_SUPPLIED DATA_.
----------

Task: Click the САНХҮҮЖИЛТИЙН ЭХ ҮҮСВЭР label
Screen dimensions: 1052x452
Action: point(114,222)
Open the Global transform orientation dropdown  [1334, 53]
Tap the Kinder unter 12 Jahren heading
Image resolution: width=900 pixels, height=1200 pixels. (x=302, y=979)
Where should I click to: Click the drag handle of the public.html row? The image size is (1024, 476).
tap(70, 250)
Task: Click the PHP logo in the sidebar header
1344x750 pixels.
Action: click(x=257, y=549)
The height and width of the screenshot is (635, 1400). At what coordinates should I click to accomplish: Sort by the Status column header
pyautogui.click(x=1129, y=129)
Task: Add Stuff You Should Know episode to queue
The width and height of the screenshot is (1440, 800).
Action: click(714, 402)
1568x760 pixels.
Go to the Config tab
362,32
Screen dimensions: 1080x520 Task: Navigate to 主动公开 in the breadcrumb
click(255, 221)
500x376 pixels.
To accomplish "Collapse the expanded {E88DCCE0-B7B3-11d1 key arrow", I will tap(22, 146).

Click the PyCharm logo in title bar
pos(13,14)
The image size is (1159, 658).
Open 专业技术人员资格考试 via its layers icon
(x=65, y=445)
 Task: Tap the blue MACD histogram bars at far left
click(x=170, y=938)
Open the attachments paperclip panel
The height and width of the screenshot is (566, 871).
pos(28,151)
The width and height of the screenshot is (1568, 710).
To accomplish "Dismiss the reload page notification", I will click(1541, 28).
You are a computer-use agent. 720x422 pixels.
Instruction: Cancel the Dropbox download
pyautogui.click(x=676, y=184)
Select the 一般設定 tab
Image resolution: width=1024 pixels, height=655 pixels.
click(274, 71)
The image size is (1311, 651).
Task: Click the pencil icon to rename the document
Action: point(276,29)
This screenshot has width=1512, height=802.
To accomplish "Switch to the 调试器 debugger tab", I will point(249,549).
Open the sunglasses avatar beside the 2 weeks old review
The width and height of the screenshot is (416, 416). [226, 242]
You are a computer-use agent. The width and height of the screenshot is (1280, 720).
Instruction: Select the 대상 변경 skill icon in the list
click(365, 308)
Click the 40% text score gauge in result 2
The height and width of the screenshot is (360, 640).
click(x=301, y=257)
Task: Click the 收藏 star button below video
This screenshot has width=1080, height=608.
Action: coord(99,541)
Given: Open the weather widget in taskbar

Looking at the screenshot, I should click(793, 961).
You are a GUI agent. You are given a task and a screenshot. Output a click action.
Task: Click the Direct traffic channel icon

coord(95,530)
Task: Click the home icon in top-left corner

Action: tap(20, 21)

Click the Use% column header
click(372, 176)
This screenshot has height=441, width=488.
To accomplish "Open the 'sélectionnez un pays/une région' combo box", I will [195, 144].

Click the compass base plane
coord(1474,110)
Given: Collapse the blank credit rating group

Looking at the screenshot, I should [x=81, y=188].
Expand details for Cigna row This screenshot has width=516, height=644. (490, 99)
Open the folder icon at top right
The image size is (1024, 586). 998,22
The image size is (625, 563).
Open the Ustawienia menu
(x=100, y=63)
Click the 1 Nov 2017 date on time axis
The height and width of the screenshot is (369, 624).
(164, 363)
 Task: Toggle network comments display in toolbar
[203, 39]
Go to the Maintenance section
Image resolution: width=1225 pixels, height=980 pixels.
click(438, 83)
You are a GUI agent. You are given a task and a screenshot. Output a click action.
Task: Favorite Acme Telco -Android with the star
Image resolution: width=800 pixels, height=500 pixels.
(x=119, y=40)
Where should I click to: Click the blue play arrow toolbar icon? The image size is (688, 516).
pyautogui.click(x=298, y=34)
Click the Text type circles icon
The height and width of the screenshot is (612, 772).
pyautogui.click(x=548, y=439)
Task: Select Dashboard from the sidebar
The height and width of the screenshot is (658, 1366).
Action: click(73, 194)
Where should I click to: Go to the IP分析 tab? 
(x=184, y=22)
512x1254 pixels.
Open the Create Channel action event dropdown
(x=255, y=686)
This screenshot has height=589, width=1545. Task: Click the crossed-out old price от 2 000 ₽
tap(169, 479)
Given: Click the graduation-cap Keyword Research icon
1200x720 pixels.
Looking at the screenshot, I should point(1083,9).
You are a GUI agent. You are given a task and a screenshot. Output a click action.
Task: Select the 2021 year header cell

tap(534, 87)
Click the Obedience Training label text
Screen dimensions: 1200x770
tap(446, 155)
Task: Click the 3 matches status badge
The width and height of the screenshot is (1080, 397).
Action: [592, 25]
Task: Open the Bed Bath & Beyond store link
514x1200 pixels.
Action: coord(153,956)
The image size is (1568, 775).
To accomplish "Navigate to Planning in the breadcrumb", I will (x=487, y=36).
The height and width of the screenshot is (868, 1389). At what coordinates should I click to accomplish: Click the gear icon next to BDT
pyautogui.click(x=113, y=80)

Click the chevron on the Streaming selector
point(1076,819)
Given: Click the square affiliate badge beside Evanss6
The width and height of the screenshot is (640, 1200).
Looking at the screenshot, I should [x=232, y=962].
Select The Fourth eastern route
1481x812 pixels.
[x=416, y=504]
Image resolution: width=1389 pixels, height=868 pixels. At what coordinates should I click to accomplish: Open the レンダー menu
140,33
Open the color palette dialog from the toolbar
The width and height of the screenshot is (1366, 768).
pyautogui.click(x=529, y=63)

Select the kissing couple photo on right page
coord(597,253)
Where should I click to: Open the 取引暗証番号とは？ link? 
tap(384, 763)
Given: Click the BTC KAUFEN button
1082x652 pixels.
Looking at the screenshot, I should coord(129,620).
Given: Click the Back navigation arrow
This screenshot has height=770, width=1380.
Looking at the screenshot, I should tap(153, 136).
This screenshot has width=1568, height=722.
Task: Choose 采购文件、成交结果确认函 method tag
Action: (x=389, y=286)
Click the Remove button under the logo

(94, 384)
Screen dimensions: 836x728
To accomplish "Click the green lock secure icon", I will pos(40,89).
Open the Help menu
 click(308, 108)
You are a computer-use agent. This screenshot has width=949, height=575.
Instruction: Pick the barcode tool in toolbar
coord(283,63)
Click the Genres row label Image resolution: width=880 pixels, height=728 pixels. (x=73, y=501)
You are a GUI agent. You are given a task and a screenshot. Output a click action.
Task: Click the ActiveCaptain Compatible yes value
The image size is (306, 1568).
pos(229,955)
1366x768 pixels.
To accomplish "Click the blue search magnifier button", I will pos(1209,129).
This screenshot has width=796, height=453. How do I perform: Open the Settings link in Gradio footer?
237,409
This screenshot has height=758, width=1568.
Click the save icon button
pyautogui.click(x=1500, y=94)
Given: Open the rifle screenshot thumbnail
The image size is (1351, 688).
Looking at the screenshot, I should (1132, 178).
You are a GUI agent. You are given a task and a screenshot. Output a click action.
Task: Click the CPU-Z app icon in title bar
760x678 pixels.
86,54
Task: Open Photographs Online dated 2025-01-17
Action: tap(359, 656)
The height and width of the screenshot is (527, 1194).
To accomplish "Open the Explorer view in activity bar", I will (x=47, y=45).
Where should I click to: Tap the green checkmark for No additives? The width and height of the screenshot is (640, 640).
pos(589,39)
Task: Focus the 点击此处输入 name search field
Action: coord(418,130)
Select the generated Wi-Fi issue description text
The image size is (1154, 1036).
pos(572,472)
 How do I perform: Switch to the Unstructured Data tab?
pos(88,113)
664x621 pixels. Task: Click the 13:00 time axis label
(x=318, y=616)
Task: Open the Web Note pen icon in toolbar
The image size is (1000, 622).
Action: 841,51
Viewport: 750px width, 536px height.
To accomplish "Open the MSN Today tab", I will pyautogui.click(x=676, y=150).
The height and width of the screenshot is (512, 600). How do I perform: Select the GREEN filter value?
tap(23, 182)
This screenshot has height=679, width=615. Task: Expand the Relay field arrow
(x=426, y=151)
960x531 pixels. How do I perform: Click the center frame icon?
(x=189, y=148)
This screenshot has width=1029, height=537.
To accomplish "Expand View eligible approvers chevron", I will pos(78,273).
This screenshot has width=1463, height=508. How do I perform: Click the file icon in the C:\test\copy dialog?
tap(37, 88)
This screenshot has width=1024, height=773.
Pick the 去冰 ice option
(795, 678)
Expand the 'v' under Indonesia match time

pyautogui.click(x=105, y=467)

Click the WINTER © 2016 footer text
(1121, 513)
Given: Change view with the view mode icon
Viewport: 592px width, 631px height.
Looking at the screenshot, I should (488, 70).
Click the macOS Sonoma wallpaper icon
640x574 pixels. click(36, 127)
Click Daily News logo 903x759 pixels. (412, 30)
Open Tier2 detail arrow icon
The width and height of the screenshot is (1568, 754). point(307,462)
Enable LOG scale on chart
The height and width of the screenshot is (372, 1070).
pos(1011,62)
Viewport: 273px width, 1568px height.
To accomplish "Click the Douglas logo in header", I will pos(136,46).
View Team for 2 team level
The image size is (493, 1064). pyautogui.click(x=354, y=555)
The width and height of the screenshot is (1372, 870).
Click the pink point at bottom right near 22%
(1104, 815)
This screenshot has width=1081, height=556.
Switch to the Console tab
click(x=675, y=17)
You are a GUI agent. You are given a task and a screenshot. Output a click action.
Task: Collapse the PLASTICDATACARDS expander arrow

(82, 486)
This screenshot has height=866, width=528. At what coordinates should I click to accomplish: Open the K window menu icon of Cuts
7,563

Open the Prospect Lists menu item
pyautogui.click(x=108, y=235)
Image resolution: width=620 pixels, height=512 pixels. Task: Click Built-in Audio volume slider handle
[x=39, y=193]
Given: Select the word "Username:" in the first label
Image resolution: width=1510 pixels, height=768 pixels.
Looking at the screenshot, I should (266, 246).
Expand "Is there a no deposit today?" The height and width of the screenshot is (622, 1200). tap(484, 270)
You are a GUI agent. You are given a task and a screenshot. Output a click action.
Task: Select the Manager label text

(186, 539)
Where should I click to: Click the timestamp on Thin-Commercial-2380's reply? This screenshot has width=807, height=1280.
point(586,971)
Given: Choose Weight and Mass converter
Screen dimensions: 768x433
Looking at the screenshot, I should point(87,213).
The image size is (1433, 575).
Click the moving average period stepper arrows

----------

_TO DO_.
Copy out, exactly as given, the line containing "Image resolution: width=620" together with every line after it in the material.

_WRITTEN ANSWER_.
Image resolution: width=620 pixels, height=512 pixels. Task: Click Built-in Audio volume slider handle
[x=39, y=193]
Given: Select the word "Username:" in the first label
Image resolution: width=1510 pixels, height=768 pixels.
Looking at the screenshot, I should (266, 246).
Expand "Is there a no deposit today?" The height and width of the screenshot is (622, 1200). tap(484, 270)
You are a GUI agent. You are given a task and a screenshot. Output a click action.
Task: Select the Manager label text

(186, 539)
Where should I click to: Click the timestamp on Thin-Commercial-2380's reply? This screenshot has width=807, height=1280.
point(586,971)
Given: Choose Weight and Mass converter
Screen dimensions: 768x433
Looking at the screenshot, I should point(87,213).
The image size is (1433, 575).
Click the moving average period stepper arrows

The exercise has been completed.